# [AIM OF THE EXERCISE]
Revise the material below so that each "How do I perform" becomes "How would I carry out", with everything else left unchanged.

++++ RECORDS SUPPLIED

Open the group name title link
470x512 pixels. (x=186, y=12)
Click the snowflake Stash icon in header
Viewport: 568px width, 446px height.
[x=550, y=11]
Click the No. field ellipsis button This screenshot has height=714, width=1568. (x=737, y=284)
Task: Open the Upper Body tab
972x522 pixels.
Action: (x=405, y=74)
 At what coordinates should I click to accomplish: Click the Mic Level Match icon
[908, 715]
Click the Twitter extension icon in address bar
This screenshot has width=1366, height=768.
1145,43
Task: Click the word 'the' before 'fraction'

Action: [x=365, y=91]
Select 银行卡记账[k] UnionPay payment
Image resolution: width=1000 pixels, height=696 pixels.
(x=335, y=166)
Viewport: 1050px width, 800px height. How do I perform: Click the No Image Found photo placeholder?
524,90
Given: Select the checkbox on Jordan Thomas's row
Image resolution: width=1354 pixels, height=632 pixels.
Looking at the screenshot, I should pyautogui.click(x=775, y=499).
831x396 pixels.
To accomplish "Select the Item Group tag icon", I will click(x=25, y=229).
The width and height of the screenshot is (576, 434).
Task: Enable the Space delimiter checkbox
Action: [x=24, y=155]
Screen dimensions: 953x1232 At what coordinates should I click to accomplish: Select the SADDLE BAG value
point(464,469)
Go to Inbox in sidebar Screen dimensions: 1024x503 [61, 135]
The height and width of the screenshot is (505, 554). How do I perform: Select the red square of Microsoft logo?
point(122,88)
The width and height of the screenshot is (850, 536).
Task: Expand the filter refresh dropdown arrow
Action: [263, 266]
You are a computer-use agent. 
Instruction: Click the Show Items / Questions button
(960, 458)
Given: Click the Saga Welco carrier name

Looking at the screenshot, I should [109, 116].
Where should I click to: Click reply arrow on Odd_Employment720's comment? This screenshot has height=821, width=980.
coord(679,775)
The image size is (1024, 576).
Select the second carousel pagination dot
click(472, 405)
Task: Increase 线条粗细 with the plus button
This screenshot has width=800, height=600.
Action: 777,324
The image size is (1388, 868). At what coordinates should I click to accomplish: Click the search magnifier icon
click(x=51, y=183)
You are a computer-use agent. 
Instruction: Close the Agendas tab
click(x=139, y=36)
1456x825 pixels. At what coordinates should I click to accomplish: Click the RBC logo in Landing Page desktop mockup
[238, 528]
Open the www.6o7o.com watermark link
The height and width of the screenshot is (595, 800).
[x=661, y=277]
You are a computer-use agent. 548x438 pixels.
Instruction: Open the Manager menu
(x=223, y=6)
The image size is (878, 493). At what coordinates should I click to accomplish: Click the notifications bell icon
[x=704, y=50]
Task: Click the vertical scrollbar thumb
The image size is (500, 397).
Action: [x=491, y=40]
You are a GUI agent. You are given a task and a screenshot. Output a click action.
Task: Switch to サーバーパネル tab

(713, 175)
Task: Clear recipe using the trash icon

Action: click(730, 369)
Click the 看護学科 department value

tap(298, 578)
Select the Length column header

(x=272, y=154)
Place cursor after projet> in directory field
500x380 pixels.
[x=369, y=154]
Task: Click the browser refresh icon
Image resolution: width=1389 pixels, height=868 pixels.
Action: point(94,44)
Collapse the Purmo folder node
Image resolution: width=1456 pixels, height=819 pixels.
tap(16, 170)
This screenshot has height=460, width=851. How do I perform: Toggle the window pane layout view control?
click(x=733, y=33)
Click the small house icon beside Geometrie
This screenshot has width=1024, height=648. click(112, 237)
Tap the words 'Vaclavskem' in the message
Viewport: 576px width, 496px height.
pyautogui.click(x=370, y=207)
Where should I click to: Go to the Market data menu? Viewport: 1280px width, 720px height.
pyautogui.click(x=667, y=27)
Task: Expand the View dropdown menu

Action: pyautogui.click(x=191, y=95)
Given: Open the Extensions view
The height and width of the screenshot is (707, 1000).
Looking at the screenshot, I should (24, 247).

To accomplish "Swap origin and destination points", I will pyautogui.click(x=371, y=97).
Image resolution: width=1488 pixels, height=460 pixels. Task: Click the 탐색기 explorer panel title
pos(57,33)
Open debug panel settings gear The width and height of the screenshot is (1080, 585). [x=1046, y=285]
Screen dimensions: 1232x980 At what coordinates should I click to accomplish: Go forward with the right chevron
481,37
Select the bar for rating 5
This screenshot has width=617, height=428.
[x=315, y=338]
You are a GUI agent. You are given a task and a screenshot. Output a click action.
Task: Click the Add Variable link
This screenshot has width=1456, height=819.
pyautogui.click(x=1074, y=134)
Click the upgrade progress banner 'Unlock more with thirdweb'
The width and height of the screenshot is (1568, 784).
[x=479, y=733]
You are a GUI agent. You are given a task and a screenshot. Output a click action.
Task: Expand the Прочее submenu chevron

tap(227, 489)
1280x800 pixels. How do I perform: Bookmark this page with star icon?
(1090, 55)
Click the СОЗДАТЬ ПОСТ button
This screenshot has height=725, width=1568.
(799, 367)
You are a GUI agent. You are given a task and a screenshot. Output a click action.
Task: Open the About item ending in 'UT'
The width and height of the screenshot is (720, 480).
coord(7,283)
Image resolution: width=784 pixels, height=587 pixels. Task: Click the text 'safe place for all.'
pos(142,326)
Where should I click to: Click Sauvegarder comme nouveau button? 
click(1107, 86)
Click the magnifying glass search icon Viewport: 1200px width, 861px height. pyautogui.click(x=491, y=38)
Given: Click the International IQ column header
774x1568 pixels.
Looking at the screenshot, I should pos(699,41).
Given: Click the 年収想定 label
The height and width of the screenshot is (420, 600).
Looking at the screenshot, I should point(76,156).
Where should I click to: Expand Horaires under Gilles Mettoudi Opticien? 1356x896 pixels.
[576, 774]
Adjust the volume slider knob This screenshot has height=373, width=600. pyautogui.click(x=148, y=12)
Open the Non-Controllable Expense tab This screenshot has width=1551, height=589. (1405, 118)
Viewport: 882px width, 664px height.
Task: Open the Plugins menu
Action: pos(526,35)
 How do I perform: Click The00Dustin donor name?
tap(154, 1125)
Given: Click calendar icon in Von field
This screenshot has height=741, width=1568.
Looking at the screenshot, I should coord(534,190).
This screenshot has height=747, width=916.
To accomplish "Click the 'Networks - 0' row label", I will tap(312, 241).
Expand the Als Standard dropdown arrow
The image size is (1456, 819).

++++++++

# [ANSWER FOR THE TASK]
Open the group name title link
470x512 pixels. (x=186, y=12)
Click the snowflake Stash icon in header
Viewport: 568px width, 446px height.
[x=550, y=11]
Click the No. field ellipsis button This screenshot has height=714, width=1568. (x=737, y=284)
Task: Open the Upper Body tab
972x522 pixels.
Action: (x=405, y=74)
 At what coordinates should I click to accomplish: Click the Mic Level Match icon
[908, 715]
Click the Twitter extension icon in address bar
This screenshot has width=1366, height=768.
1145,43
Task: Click the word 'the' before 'fraction'

Action: [x=365, y=91]
Select 银行卡记账[k] UnionPay payment
Image resolution: width=1000 pixels, height=696 pixels.
(x=335, y=166)
Viewport: 1050px width, 800px height. How would I carry out: Click the No Image Found photo placeholder?
524,90
Given: Select the checkbox on Jordan Thomas's row
Image resolution: width=1354 pixels, height=632 pixels.
Looking at the screenshot, I should pyautogui.click(x=775, y=499).
831x396 pixels.
To accomplish "Select the Item Group tag icon", I will click(x=25, y=229).
The width and height of the screenshot is (576, 434).
Task: Enable the Space delimiter checkbox
Action: [x=24, y=155]
Screen dimensions: 953x1232 At what coordinates should I click to accomplish: Select the SADDLE BAG value
point(464,469)
Go to Inbox in sidebar Screen dimensions: 1024x503 [61, 135]
The height and width of the screenshot is (505, 554). How would I carry out: Select the red square of Microsoft logo?
point(122,88)
The width and height of the screenshot is (850, 536).
Task: Expand the filter refresh dropdown arrow
Action: [263, 266]
You are a computer-use agent. 
Instruction: Click the Show Items / Questions button
(960, 458)
Given: Click the Saga Welco carrier name

Looking at the screenshot, I should [109, 116].
Where should I click to: Click reply arrow on Odd_Employment720's comment? This screenshot has height=821, width=980.
coord(679,775)
The image size is (1024, 576).
Select the second carousel pagination dot
click(472, 405)
Task: Increase 线条粗细 with the plus button
This screenshot has width=800, height=600.
Action: 777,324
The image size is (1388, 868). At what coordinates should I click to accomplish: Click the search magnifier icon
click(x=51, y=183)
You are a computer-use agent. 
Instruction: Close the Agendas tab
click(x=139, y=36)
1456x825 pixels. At what coordinates should I click to accomplish: Click the RBC logo in Landing Page desktop mockup
[238, 528]
Open the www.6o7o.com watermark link
The height and width of the screenshot is (595, 800).
[x=661, y=277]
You are a computer-use agent. 548x438 pixels.
Instruction: Open the Manager menu
(x=223, y=6)
The image size is (878, 493). At what coordinates should I click to accomplish: Click the notifications bell icon
[x=704, y=50]
Task: Click the vertical scrollbar thumb
The image size is (500, 397).
Action: [x=491, y=40]
You are a GUI agent. You are given a task and a screenshot. Output a click action.
Task: Switch to サーバーパネル tab

(713, 175)
Task: Clear recipe using the trash icon

Action: click(730, 369)
Click the 看護学科 department value

tap(298, 578)
Select the Length column header

(x=272, y=154)
Place cursor after projet> in directory field
500x380 pixels.
[x=369, y=154]
Task: Click the browser refresh icon
Image resolution: width=1389 pixels, height=868 pixels.
Action: point(94,44)
Collapse the Purmo folder node
Image resolution: width=1456 pixels, height=819 pixels.
tap(16, 170)
This screenshot has height=460, width=851. How would I carry out: Toggle the window pane layout view control?
click(x=733, y=33)
Click the small house icon beside Geometrie
This screenshot has width=1024, height=648. click(112, 237)
Tap the words 'Vaclavskem' in the message
Viewport: 576px width, 496px height.
pyautogui.click(x=370, y=207)
Where should I click to: Go to the Market data menu? Viewport: 1280px width, 720px height.
pyautogui.click(x=667, y=27)
Task: Expand the View dropdown menu

Action: pyautogui.click(x=191, y=95)
Given: Open the Extensions view
The height and width of the screenshot is (707, 1000).
Looking at the screenshot, I should (24, 247).

To accomplish "Swap origin and destination points", I will pyautogui.click(x=371, y=97).
Image resolution: width=1488 pixels, height=460 pixels. Task: Click the 탐색기 explorer panel title
pos(57,33)
Open debug panel settings gear The width and height of the screenshot is (1080, 585). [x=1046, y=285]
Screen dimensions: 1232x980 At what coordinates should I click to accomplish: Go forward with the right chevron
481,37
Select the bar for rating 5
This screenshot has width=617, height=428.
[x=315, y=338]
You are a GUI agent. You are given a task and a screenshot. Output a click action.
Task: Click the Add Variable link
This screenshot has width=1456, height=819.
pyautogui.click(x=1074, y=134)
Click the upgrade progress banner 'Unlock more with thirdweb'
The width and height of the screenshot is (1568, 784).
[x=479, y=733]
You are a GUI agent. You are given a task and a screenshot. Output a click action.
Task: Expand the Прочее submenu chevron

tap(227, 489)
1280x800 pixels. How would I carry out: Bookmark this page with star icon?
(1090, 55)
Click the СОЗДАТЬ ПОСТ button
This screenshot has height=725, width=1568.
(799, 367)
You are a GUI agent. You are given a task and a screenshot. Output a click action.
Task: Open the About item ending in 'UT'
The width and height of the screenshot is (720, 480).
coord(7,283)
Image resolution: width=784 pixels, height=587 pixels. Task: Click the text 'safe place for all.'
pos(142,326)
Where should I click to: Click Sauvegarder comme nouveau button? 
click(1107, 86)
Click the magnifying glass search icon Viewport: 1200px width, 861px height. pyautogui.click(x=491, y=38)
Given: Click the International IQ column header
774x1568 pixels.
Looking at the screenshot, I should pos(699,41).
Given: Click the 年収想定 label
The height and width of the screenshot is (420, 600).
Looking at the screenshot, I should point(76,156).
Where should I click to: Expand Horaires under Gilles Mettoudi Opticien? 1356x896 pixels.
[576, 774]
Adjust the volume slider knob This screenshot has height=373, width=600. pyautogui.click(x=148, y=12)
Open the Non-Controllable Expense tab This screenshot has width=1551, height=589. (1405, 118)
Viewport: 882px width, 664px height.
Task: Open the Plugins menu
Action: pos(526,35)
 How would I carry out: Click The00Dustin donor name?
tap(154, 1125)
Given: Click calendar icon in Von field
This screenshot has height=741, width=1568.
Looking at the screenshot, I should coord(534,190).
This screenshot has height=747, width=916.
To accomplish "Click the 'Networks - 0' row label", I will tap(312, 241).
Expand the Als Standard dropdown arrow
The image size is (1456, 819).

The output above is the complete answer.